Eine Stelle, zwei Personen – so einfach ist die Formel fürs Jobsharing. Der Bedarf nach flexiblen Arbeitszeitmodellen wie diesem ist groß, auch auf den Baustellen. Es gibt viele Gründe, warum Mitarbeiter*innen zeitlich reduziert arbeiten und trotzdem nicht auf ihre bisherige Tätigkeit verzichten wollen. Attraktiv ist das Jobsharing beispielsweise für junge Eltern. Zwei Bauleiterinnen berichten, wie sie auch nach der Elternzeit in ihrem anspruchsvollen Job weiterarbeiten. Mit doppelter Kompetenz. Von Franziska Immel-Andrä

Nataša Banjac
Studienort: Stuttgart
Expertise: 7 Jahre Berufserfahrung im Spezialtiefbau
Freizeit: Folklore tanzen
Ein Kind, 1 Jahr alt, zweites Kind auf dem Weg

 

Ramona Becker
Studienort: Karlsruhe
Expertise: 6 Jahre Berufserfahrung im Spezialtiefbau
Freizeit: Skitouren, Wandern, Freunde treffen
Ein Kind, 1,5 Jahre alt

Die Bauleitung ist eine vielschichtige, abwechslungsreiche und verantwortungsvolle Tätigkeit. Von der Planung des Baustellenaufbaus bis zur Abnahme des finalen Projekts begleiten Bauleiter*innen sämtliche Prozesse. Sie erstellen Baupläne, führen Bauabrechnungen durch, verhandeln mit dem Träger, Zulieferern oder Behörden und gehen regelmäßig auf die Baustelle, um die einzelnen Gewerke zu koordinieren und die Bauarbeiten zu überwachen.
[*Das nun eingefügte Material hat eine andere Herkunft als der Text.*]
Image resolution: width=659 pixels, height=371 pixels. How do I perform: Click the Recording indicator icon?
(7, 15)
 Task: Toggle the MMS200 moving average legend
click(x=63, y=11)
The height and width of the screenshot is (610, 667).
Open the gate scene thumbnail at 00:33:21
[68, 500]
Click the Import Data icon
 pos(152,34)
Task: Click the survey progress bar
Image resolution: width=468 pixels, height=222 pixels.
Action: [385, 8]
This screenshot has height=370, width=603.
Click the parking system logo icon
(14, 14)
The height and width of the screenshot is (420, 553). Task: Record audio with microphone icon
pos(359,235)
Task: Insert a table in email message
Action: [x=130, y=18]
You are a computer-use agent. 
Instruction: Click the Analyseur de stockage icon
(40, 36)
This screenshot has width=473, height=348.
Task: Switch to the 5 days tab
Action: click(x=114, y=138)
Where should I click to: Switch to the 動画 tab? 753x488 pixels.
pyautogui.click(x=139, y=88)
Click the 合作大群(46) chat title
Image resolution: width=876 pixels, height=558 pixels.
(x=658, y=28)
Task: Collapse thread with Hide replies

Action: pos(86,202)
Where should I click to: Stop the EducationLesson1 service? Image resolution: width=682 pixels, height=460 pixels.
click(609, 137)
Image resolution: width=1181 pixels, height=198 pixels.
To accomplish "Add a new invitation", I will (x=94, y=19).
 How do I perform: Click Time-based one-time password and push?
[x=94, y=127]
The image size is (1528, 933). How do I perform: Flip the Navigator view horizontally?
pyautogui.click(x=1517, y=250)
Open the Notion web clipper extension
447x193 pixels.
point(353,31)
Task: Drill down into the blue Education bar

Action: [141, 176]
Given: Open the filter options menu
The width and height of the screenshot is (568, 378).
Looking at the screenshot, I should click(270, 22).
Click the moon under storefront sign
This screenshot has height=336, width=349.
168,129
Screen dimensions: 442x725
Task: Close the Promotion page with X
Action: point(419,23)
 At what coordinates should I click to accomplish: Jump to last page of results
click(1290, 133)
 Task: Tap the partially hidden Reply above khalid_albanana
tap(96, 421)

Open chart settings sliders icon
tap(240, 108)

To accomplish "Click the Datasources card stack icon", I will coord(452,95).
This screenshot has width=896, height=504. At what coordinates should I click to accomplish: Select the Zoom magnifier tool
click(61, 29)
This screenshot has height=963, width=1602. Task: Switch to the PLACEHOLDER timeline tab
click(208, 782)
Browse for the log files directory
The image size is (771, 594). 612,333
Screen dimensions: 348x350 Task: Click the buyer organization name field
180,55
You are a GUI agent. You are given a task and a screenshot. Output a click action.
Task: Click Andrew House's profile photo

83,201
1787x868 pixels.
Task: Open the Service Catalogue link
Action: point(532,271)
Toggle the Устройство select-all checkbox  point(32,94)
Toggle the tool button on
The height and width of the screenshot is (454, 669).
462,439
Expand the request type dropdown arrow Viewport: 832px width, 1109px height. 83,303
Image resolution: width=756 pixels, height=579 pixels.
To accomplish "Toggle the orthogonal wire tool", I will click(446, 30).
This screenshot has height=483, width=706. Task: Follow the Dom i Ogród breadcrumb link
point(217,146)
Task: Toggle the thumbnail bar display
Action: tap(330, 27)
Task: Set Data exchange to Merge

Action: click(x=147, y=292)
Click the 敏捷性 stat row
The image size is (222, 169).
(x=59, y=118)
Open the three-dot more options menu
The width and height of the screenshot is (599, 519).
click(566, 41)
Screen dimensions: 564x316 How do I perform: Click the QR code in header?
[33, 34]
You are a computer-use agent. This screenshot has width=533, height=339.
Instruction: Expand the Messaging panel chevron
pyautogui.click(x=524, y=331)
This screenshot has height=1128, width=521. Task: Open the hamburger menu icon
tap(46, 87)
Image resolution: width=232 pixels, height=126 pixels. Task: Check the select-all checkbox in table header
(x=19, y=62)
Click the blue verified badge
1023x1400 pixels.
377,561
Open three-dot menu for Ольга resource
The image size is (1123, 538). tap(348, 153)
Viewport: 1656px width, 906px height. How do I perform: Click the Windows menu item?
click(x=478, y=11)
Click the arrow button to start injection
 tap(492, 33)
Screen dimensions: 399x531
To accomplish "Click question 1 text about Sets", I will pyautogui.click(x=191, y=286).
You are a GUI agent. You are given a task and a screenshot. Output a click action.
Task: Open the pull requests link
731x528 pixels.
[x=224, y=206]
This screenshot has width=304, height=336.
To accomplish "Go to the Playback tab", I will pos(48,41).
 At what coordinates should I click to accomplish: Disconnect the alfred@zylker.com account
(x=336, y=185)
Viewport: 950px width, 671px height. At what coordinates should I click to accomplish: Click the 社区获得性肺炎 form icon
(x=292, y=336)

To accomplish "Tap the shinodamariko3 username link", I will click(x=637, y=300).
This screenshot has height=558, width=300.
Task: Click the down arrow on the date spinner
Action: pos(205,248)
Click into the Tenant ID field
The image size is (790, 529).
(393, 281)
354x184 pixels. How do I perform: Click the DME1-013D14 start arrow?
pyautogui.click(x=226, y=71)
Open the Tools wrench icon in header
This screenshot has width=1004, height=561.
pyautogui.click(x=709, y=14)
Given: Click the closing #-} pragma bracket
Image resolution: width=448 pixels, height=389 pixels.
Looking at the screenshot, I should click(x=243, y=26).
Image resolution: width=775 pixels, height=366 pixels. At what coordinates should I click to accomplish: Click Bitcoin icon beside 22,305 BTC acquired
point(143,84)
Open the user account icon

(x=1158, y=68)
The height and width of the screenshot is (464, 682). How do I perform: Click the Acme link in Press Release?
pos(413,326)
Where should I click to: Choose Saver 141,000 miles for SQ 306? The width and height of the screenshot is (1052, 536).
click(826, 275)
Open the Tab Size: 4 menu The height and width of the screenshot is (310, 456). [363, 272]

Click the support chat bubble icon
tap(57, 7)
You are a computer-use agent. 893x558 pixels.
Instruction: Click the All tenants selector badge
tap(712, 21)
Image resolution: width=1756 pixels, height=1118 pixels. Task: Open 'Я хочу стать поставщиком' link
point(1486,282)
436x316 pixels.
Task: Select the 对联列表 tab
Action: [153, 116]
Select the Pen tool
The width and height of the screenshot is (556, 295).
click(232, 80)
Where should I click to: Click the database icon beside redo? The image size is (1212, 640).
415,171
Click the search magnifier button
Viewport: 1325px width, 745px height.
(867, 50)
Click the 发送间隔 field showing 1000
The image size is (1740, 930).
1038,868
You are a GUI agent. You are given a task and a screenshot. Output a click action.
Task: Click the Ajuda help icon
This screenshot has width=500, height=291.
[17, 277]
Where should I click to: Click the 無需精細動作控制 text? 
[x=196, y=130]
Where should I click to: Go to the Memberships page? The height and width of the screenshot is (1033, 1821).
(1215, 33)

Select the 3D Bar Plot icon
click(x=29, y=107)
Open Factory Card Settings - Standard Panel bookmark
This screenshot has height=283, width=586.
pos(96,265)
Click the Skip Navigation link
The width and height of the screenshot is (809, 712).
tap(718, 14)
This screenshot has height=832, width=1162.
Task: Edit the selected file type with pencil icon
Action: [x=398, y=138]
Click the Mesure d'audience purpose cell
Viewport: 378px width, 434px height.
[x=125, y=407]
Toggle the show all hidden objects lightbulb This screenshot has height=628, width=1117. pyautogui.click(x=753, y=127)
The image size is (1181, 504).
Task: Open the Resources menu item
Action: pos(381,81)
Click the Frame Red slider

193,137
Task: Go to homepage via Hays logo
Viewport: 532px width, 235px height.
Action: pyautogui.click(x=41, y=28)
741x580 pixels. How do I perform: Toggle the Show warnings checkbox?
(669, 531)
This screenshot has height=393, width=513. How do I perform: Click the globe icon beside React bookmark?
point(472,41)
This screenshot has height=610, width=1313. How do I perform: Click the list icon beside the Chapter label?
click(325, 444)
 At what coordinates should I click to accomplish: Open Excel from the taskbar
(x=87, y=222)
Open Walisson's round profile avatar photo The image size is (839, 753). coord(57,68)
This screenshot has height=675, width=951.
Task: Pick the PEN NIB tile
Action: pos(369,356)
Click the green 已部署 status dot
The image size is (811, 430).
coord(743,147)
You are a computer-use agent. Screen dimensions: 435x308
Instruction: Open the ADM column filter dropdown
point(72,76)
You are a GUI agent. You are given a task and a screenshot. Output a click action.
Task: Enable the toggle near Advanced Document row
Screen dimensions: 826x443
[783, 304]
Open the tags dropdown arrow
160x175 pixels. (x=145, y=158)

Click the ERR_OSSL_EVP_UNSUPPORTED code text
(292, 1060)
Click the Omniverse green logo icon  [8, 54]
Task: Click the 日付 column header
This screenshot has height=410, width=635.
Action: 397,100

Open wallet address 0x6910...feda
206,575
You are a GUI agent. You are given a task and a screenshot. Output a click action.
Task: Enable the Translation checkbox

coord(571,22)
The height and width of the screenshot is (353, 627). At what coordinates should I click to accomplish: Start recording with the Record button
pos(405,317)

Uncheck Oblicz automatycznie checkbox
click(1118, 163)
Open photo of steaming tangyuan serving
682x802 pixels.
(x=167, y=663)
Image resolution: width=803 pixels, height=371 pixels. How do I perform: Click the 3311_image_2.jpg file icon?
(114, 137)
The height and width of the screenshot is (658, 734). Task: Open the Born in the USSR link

Schwer vorstellbar, dass sich diese Führungsposition, die jeden Tag andere Aufgaben mit sich bringt und gleichzeitig einen guten Überblick erfordert, im Jobsharing teilen lässt. Dass das durchaus gut geht, beweisen Ramona Becker und Nataša Banjac bei der ZÜBLIN Spezialtiefbau GmbH. Die erfahrenen Bauleiterinnen sind im Herbst 2022 mit jeweils 30 Stunden aus der Elternzeit zurückgekehrt und haben gemeinsam die Baustelle für den Spezialtiefbau beim Neubau des Landratsamts in Esslingen geführt.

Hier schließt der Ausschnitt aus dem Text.